▶ _Problem_
Quote exactly, and only, the lines of the material below from the line with "其他 -- 点分治(13) (1265, 1385)" through the line with "2024年8月(1) (1261, 1893)".

▶ _Extracted material_
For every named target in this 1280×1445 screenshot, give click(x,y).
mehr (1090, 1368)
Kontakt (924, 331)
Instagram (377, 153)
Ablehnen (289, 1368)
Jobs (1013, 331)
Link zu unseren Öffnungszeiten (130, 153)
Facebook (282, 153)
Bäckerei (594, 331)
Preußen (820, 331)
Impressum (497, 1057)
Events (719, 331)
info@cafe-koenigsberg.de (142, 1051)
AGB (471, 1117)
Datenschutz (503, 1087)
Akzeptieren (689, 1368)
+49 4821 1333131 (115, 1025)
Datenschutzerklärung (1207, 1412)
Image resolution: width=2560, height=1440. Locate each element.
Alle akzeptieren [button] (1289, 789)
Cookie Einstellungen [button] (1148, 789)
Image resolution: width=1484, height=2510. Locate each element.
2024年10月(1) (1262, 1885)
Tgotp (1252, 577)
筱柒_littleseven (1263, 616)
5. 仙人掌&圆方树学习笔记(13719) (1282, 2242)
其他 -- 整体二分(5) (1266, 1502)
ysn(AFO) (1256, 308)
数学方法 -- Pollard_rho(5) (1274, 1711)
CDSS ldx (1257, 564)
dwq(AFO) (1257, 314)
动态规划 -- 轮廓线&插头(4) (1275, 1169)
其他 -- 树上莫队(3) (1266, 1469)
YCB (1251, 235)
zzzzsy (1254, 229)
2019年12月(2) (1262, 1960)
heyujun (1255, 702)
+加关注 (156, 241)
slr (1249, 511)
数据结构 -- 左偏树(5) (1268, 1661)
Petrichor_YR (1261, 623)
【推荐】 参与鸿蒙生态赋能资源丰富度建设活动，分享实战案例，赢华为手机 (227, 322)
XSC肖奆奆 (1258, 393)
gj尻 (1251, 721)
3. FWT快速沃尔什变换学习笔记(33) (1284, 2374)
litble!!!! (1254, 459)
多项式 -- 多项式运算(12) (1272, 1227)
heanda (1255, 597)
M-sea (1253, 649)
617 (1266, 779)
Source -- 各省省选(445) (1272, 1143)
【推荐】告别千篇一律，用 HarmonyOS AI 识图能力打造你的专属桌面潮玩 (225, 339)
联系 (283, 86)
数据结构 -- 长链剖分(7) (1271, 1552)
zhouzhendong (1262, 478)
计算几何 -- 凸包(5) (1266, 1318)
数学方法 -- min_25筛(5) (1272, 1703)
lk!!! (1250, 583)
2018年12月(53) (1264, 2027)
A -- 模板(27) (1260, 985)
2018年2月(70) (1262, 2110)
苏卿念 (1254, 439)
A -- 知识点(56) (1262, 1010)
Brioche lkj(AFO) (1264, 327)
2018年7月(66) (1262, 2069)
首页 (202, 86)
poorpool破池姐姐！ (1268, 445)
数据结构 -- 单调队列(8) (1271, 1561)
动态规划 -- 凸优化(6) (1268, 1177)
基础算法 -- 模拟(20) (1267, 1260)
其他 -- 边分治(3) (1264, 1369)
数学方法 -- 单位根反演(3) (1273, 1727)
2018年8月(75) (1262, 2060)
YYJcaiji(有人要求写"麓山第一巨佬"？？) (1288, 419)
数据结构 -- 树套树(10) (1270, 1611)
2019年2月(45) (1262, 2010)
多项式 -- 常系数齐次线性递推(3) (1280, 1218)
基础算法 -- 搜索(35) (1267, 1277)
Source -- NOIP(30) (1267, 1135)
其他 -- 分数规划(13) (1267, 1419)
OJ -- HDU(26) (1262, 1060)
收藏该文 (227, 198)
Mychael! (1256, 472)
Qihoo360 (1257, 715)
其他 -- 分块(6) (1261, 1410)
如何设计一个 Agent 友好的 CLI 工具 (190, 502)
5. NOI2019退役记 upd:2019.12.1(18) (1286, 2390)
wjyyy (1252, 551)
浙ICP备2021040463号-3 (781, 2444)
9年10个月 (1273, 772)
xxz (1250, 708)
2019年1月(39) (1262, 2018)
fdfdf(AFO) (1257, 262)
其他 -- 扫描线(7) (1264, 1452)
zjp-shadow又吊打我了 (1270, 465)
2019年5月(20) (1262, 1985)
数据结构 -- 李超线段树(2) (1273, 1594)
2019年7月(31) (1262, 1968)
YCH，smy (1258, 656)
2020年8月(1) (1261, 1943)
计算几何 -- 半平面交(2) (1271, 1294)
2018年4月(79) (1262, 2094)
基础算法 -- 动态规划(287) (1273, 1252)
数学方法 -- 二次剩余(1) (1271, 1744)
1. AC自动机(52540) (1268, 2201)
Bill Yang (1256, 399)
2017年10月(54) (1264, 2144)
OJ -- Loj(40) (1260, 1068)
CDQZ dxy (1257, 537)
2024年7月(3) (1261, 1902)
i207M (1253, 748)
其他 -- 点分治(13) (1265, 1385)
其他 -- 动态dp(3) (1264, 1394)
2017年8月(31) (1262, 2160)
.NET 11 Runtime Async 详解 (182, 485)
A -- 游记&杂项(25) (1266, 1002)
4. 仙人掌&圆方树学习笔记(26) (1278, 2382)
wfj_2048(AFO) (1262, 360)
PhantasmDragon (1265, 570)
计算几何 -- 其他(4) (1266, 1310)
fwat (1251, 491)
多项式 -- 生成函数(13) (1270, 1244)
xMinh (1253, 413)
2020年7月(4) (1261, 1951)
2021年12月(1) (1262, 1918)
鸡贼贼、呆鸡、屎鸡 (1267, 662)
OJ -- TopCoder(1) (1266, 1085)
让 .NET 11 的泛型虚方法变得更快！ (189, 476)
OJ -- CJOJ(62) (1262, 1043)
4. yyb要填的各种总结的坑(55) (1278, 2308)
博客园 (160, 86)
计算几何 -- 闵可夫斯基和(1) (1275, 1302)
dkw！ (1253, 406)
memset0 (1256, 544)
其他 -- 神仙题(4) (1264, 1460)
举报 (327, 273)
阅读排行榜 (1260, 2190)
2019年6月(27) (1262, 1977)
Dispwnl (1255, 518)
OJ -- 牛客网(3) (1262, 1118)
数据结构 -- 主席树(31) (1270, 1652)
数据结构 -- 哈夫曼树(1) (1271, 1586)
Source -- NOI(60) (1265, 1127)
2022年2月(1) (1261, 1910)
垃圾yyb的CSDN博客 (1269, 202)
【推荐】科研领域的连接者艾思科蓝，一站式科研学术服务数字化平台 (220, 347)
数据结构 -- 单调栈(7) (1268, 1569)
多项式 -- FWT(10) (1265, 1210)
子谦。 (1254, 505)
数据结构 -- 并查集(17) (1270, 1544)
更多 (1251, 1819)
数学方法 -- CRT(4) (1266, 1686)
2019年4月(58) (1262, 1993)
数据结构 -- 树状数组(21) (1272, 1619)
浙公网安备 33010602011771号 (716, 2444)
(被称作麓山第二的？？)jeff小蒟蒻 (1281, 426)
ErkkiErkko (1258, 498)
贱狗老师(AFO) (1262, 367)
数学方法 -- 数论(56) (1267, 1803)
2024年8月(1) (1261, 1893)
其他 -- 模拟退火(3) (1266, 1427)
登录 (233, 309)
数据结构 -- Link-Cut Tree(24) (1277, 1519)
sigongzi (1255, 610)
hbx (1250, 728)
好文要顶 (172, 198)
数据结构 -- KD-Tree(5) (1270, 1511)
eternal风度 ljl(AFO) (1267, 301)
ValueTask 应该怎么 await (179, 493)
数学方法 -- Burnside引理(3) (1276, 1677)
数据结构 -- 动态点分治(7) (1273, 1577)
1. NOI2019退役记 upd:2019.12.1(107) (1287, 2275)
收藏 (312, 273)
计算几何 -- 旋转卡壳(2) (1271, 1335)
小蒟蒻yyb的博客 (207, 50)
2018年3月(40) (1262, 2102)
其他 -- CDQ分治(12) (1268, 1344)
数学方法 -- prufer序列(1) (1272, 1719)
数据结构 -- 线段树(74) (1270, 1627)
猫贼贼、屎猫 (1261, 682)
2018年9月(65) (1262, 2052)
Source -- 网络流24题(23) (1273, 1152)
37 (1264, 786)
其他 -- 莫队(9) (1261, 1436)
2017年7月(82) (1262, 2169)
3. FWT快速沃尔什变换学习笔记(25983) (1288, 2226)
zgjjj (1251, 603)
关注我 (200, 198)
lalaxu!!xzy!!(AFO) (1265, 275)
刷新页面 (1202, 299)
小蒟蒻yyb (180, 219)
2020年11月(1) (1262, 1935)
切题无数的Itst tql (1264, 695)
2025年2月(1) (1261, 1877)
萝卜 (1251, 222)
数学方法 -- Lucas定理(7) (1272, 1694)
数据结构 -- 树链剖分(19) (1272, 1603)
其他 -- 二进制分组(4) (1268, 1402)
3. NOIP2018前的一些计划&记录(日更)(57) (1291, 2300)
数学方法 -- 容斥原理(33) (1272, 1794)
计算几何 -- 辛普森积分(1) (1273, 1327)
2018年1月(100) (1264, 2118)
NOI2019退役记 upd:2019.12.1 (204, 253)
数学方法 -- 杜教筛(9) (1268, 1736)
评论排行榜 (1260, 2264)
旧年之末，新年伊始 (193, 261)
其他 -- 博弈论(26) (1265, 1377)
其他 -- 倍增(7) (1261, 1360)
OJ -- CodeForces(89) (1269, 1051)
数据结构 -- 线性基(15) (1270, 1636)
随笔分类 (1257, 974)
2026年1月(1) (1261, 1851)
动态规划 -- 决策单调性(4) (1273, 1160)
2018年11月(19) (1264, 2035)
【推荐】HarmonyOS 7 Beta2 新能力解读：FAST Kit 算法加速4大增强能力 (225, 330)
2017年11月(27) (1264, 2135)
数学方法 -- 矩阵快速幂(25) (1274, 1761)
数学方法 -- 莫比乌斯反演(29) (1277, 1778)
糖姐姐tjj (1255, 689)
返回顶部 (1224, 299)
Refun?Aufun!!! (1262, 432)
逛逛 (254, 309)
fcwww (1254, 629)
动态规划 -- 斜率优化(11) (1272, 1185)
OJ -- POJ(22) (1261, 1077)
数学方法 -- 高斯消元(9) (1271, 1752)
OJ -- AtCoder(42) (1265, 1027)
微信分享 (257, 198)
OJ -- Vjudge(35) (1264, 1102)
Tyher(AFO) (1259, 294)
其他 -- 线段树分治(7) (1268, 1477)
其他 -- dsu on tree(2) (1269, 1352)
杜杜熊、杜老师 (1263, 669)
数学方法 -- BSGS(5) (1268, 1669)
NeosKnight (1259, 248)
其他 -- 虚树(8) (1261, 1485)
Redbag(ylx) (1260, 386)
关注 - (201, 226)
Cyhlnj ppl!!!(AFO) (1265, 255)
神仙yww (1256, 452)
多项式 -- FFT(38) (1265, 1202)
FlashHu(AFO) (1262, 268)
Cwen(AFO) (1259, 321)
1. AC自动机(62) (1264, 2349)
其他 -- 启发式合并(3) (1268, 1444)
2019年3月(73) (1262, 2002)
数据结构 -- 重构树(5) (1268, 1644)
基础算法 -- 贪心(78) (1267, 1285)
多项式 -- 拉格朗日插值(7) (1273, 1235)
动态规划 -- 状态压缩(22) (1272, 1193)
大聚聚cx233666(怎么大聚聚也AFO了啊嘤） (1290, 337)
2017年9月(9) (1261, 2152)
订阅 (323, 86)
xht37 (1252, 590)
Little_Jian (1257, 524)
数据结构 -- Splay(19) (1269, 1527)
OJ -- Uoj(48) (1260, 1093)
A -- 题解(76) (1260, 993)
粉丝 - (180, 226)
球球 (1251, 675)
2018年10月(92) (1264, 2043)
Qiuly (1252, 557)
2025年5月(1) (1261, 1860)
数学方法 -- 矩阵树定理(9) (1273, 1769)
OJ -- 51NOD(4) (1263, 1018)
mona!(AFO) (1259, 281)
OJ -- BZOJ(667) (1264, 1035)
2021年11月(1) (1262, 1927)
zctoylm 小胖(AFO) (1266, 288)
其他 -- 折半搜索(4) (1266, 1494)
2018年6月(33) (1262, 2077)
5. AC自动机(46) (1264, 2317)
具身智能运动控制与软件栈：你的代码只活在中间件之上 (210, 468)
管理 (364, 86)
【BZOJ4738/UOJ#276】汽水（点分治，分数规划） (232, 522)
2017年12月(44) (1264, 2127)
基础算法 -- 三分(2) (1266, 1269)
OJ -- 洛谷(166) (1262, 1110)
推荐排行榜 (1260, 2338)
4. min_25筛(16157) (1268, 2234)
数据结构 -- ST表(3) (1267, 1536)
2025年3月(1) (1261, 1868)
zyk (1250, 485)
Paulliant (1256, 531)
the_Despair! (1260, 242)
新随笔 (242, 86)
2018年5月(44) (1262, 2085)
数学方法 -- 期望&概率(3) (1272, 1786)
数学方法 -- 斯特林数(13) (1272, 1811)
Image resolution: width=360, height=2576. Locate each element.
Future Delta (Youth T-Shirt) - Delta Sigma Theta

▶ _Answer for this exercise_
其他 -- 点分治(13) (1265, 1385)
其他 -- 动态dp(3) (1264, 1394)
2017年8月(31) (1262, 2160)
.NET 11 Runtime Async 详解 (182, 485)
A -- 游记&杂项(25) (1266, 1002)
4. 仙人掌&圆方树学习笔记(26) (1278, 2382)
wfj_2048(AFO) (1262, 360)
PhantasmDragon (1265, 570)
计算几何 -- 其他(4) (1266, 1310)
fwat (1251, 491)
多项式 -- 生成函数(13) (1270, 1244)
xMinh (1253, 413)
2020年7月(4) (1261, 1951)
2021年12月(1) (1262, 1918)
鸡贼贼、呆鸡、屎鸡 (1267, 662)
OJ -- TopCoder(1) (1266, 1085)
让 .NET 11 的泛型虚方法变得更快！ (189, 476)
OJ -- CJOJ(62) (1262, 1043)
4. yyb要填的各种总结的坑(55) (1278, 2308)
博客园 (160, 86)
计算几何 -- 闵可夫斯基和(1) (1275, 1302)
dkw！ (1253, 406)
memset0 (1256, 544)
其他 -- 神仙题(4) (1264, 1460)
举报 (327, 273)
阅读排行榜 (1260, 2190)
2019年6月(27) (1262, 1977)
Dispwnl (1255, 518)
OJ -- 牛客网(3) (1262, 1118)
数据结构 -- 主席树(31) (1270, 1652)
数据结构 -- 哈夫曼树(1) (1271, 1586)
Source -- NOI(60) (1265, 1127)
2022年2月(1) (1261, 1910)
垃圾yyb的CSDN博客 (1269, 202)
【推荐】科研领域的连接者艾思科蓝，一站式科研学术服务数字化平台 (220, 347)
数据结构 -- 单调栈(7) (1268, 1569)
多项式 -- FWT(10) (1265, 1210)
子谦。 (1254, 505)
数据结构 -- 并查集(17) (1270, 1544)
更多 (1251, 1819)
数学方法 -- CRT(4) (1266, 1686)
2019年4月(58) (1262, 1993)
数据结构 -- 树状数组(21) (1272, 1619)
浙公网安备 33010602011771号 (716, 2444)
(被称作麓山第二的？？)jeff小蒟蒻 (1281, 426)
ErkkiErkko (1258, 498)
贱狗老师(AFO) (1262, 367)
数学方法 -- 数论(56) (1267, 1803)
2024年8月(1) (1261, 1893)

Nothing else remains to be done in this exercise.